Презрительно отвернувшись от жены, Самад уперся ладонями в книгу и спросил:

– Кто хочет помолиться вместе со мной?

– Извини, Самад, – донесся сдавленный голос (Арчи в поисках мешков для мусора сунул голову в чулан). – Это и не по моей части тоже. Никогда не был набожным. Без обид.

Еще пять минут было тихо. Вдруг тишина раскололась, и Господь воззвал так, как предсказывала внучке Амброзия Боуден. Гром обрушился на дом, словно желчь умирающего, и, подобно последнему проклятию, сверкнула молния; Самад зажмурился.

– Айри! Миллат! – позвала Клара, а за ней Алсана. Ответа не было. Арчи в чулане выпрямился и стукнулся головой о полочку со специями.

– Десять минут назад были здесь. Вот те на. Где наши дети?

 

* * *

 

Один ребенок был в Читтагонге, и друзья подбивали его снять лунги и пройтись по знаменитой крокодиловой топи; другие два улизнули из дома, чтобы поглазеть на бурю, и брели сквозь ветер, как сквозь высокую воду. На уиллзденской спортплощадке состоялся такой разговор.

– Кошмар!

– Да, с ума сойти!

– Ты уже сошла.

– Что ты имеешь в виду? Я в порядке!

– Ага, рассказывай. Ты глаз с меня не сводишь. Что ты там писала? Вот зануда. Вечно что‑то пишет.

– Ничего особенного. Обычная дневниковая чушь.

– Ты спишь и видишь, как бы со мной перепихнуться.

– Я тебя не слышу! Громче!

– ПЕРЕПИХНУТЬСЯ! СО МНОЙ! ТЫ МЕНЯ СЛЫШИШЬ, Я ЗНАЮ.

– Ничего подобного! У тебя мания величия.

– Ты мечтаешь о моем члене.

– Вот дурак!

– Ничего не выйдет. Ты для меня великовата. Я таких больших не люблю. Не буду с тобой спать.

– И я с тобой не буду, озабоченный!

– К тому же, представь, как бы выглядели наши дети.

– Да, красавчики вышли бы те еще.

– Они получились бы коричнево‑черные. Или черно‑коричневые. Плосконосые негритята с веснушками и зубами, как у кролика. Вылитые фрики!

– Кто бы говорил. Видала я портрет твоего деда…

– ПРА‑ПРА‑ДЕДА.

– Огромный шнобель, кошмарные брови…

– Это плод воображения художника, да будет тебе известно.

– Наши дети были бы чокнутыми, в вашей семейке и этот пра‑пра, и вообще все чокнутые. Это у вас в генах.

– Ага, ага.
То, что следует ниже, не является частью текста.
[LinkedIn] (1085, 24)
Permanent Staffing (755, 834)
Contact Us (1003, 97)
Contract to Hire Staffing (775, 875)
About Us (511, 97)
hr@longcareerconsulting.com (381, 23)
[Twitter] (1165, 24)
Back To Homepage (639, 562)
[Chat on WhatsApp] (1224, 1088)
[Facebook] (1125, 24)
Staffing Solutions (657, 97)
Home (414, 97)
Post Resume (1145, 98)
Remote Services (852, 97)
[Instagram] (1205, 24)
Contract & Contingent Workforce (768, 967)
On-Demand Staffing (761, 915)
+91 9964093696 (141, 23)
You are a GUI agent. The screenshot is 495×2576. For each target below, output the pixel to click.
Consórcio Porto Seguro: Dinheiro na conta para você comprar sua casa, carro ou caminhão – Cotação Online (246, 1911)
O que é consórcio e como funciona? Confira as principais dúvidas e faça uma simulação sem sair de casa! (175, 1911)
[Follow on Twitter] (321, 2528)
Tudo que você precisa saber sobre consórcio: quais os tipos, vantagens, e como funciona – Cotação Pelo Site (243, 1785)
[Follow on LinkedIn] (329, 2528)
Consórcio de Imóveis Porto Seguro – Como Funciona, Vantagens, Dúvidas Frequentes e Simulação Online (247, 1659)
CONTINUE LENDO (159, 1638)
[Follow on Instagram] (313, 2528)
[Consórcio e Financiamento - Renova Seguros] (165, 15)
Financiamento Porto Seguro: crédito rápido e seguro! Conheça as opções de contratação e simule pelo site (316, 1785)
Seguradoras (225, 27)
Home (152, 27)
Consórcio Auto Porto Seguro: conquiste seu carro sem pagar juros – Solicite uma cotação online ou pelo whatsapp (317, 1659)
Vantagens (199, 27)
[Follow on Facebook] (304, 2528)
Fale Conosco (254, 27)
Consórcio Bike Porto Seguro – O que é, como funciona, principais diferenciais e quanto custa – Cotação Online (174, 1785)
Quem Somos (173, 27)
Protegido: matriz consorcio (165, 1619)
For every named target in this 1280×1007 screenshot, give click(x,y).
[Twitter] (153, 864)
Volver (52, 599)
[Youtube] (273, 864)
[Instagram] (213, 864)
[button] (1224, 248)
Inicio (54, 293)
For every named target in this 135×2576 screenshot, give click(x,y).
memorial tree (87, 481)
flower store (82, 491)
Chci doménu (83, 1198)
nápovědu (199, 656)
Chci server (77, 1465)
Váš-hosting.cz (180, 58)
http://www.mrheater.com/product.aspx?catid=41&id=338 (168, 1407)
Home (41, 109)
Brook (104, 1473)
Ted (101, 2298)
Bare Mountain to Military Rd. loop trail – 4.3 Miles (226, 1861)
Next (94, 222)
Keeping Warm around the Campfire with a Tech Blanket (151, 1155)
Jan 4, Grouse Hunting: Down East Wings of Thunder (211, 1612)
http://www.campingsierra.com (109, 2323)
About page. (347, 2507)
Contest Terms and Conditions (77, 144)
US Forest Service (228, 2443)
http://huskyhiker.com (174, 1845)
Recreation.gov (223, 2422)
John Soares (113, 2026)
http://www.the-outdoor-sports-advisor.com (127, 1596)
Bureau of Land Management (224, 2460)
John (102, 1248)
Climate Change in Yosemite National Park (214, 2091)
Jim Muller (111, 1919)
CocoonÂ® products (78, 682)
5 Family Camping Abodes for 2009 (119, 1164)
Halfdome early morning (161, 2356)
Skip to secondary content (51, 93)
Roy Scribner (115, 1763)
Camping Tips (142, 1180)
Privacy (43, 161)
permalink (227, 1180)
И все равно я с тобой не стану.

– К твоему сведению, ты мне безразличен. У тебя теперь кривой нос. И с тобой одни проблемы. Кому они нужны?

– Эй, поосторожней. – Миллат подался вперед и, столкнувшись с ее торчащими зубами и на миг просунув меж ними язык, выпрямился. – Не то огребешь эти проблемы.

 

14 января, 1989

 

Миллат расставил ноги на манер Элвиса Пресли и швырнул на прилавок кошелек.

– Один до Брэдфорда, понял?

Билетер приблизил усталое лицо к стеклу.

– Это вопрос или просьба, молодой человек?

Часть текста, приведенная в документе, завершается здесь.